#### Exercise aim:
Taking the first line of the listing as the start and the line containing "出会い (75, 2437)" as the end, reproduce everything in between exactly, both ends included.

#### Data for review:
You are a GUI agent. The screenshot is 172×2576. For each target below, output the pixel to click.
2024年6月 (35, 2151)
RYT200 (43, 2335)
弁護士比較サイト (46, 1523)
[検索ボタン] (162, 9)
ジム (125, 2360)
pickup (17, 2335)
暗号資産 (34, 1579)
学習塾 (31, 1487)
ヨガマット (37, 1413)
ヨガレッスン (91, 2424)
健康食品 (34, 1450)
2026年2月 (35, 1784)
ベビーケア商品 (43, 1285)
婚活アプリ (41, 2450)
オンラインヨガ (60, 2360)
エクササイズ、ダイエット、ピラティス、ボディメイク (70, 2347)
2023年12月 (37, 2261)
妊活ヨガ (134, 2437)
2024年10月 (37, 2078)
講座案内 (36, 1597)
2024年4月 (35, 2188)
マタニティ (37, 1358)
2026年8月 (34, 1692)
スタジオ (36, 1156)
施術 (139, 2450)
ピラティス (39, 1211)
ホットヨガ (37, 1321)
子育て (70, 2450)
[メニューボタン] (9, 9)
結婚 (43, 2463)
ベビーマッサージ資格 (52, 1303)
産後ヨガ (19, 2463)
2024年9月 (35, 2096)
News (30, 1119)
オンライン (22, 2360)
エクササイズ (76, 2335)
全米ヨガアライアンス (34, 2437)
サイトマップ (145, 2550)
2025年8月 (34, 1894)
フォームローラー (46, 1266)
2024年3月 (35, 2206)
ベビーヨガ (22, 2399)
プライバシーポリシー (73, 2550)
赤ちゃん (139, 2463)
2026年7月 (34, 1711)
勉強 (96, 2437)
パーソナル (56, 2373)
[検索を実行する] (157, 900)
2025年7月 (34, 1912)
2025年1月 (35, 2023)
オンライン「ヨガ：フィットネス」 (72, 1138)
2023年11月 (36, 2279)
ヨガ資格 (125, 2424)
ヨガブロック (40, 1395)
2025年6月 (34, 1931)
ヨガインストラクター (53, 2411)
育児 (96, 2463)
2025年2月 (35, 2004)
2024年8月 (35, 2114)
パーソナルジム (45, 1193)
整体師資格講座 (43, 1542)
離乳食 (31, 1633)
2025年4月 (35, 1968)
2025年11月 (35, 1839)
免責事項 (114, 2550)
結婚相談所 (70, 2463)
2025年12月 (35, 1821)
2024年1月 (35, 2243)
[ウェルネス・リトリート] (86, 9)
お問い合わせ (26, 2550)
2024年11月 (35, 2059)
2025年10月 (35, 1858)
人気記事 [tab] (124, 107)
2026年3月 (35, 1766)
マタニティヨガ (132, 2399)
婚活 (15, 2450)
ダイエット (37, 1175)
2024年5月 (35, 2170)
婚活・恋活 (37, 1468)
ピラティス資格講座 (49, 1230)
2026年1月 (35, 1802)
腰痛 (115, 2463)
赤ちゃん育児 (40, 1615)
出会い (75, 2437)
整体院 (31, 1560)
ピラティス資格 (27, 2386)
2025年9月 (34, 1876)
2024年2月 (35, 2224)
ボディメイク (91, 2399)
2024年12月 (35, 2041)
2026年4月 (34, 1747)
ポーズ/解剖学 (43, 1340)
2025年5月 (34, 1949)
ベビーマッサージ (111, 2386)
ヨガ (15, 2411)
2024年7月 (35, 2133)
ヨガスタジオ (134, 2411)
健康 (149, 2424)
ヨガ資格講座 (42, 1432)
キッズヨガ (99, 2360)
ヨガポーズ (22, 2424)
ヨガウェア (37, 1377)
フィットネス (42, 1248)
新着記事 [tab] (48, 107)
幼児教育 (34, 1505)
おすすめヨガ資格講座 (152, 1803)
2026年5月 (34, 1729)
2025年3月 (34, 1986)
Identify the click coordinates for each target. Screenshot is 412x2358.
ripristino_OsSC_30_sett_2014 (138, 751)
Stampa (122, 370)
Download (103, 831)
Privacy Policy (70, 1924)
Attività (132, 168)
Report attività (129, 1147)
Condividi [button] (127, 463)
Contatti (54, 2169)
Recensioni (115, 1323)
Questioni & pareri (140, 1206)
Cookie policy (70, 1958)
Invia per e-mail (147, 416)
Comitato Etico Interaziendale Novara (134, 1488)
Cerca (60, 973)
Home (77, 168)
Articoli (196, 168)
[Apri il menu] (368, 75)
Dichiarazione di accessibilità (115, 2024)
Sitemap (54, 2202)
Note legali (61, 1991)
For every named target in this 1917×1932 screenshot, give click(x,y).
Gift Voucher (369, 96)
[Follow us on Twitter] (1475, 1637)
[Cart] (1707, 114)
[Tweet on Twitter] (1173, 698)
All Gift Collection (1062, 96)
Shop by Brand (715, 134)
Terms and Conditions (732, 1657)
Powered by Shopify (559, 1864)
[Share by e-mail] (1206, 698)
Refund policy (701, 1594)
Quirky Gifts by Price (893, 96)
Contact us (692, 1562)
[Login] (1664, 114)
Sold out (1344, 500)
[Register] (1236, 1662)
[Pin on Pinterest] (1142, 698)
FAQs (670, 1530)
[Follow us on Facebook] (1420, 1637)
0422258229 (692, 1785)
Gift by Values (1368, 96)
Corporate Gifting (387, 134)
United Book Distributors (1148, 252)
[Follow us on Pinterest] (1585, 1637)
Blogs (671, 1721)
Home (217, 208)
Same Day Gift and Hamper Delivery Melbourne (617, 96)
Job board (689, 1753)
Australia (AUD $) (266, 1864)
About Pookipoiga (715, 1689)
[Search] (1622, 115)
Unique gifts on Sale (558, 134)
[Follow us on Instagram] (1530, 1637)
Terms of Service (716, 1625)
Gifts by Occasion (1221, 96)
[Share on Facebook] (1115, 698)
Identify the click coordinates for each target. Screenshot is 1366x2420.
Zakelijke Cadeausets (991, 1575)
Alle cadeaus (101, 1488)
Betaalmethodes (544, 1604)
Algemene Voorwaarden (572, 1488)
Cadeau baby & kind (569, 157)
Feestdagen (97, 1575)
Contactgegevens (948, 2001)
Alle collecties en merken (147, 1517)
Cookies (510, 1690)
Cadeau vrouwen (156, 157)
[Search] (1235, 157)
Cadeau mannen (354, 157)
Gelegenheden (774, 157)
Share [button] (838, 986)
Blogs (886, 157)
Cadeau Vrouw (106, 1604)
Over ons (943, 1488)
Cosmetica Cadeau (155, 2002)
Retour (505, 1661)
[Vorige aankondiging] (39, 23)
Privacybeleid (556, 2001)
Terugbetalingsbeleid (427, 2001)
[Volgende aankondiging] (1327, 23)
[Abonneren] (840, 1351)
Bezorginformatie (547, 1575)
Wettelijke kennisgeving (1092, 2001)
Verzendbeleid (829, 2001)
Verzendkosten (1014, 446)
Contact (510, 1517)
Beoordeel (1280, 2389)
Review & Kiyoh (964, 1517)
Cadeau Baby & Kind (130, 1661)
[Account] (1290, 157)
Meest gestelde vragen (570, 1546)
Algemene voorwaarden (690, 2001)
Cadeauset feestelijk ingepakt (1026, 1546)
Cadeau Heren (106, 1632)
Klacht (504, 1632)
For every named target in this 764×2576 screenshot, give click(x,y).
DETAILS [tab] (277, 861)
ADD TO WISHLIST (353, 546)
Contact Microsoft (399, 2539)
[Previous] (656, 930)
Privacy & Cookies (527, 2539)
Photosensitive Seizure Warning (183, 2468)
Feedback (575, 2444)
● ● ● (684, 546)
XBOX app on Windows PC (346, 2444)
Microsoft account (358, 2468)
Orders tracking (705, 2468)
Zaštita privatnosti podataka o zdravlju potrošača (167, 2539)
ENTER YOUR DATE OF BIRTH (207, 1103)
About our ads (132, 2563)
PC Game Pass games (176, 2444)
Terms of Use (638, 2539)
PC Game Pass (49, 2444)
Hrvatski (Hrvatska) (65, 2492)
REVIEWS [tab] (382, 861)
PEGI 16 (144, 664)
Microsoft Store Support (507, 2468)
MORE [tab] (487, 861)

#### Result for this exercise:
You are a GUI agent. The screenshot is 172×2576. For each target below, output the pixel to click.
2024年6月 (35, 2151)
RYT200 (43, 2335)
弁護士比較サイト (46, 1523)
[検索ボタン] (162, 9)
ジム (125, 2360)
pickup (17, 2335)
暗号資産 (34, 1579)
学習塾 (31, 1487)
ヨガマット (37, 1413)
ヨガレッスン (91, 2424)
健康食品 (34, 1450)
2026年2月 (35, 1784)
ベビーケア商品 (43, 1285)
婚活アプリ (41, 2450)
オンラインヨガ (60, 2360)
エクササイズ、ダイエット、ピラティス、ボディメイク (70, 2347)
2023年12月 (37, 2261)
妊活ヨガ (134, 2437)
2024年10月 (37, 2078)
講座案内 (36, 1597)
2024年4月 (35, 2188)
マタニティ (37, 1358)
2026年8月 (34, 1692)
スタジオ (36, 1156)
施術 (139, 2450)
ピラティス (39, 1211)
ホットヨガ (37, 1321)
子育て (70, 2450)
[メニューボタン] (9, 9)
結婚 (43, 2463)
ベビーマッサージ資格 (52, 1303)
産後ヨガ (19, 2463)
2024年9月 (35, 2096)
News (30, 1119)
オンライン (22, 2360)
エクササイズ (76, 2335)
全米ヨガアライアンス (34, 2437)
サイトマップ (145, 2550)
2025年8月 (34, 1894)
フォームローラー (46, 1266)
2024年3月 (35, 2206)
ベビーヨガ (22, 2399)
プライバシーポリシー (73, 2550)
赤ちゃん (139, 2463)
2026年7月 (34, 1711)
勉強 (96, 2437)
パーソナル (56, 2373)
[検索を実行する] (157, 900)
2025年7月 (34, 1912)
2025年1月 (35, 2023)
オンライン「ヨガ：フィットネス」 (72, 1138)
2023年11月 (36, 2279)
ヨガ資格 (125, 2424)
ヨガブロック (40, 1395)
2025年6月 (34, 1931)
ヨガインストラクター (53, 2411)
育児 (96, 2463)
2025年2月 (35, 2004)
2024年8月 (35, 2114)
パーソナルジム (45, 1193)
整体師資格講座 (43, 1542)
離乳食 (31, 1633)
2025年4月 (35, 1968)
2025年11月 (35, 1839)
免責事項 (114, 2550)
結婚相談所 (70, 2463)
2025年12月 (35, 1821)
2024年1月 (35, 2243)
[ウェルネス・リトリート] (86, 9)
お問い合わせ (26, 2550)
2024年11月 (35, 2059)
2025年10月 (35, 1858)
人気記事 [tab] (124, 107)
2026年3月 (35, 1766)
マタニティヨガ (132, 2399)
婚活 (15, 2450)
ダイエット (37, 1175)
2024年5月 (35, 2170)
婚活・恋活 (37, 1468)
ピラティス資格講座 (49, 1230)
2026年1月 (35, 1802)
腰痛 (115, 2463)
赤ちゃん育児 (40, 1615)
出会い (75, 2437)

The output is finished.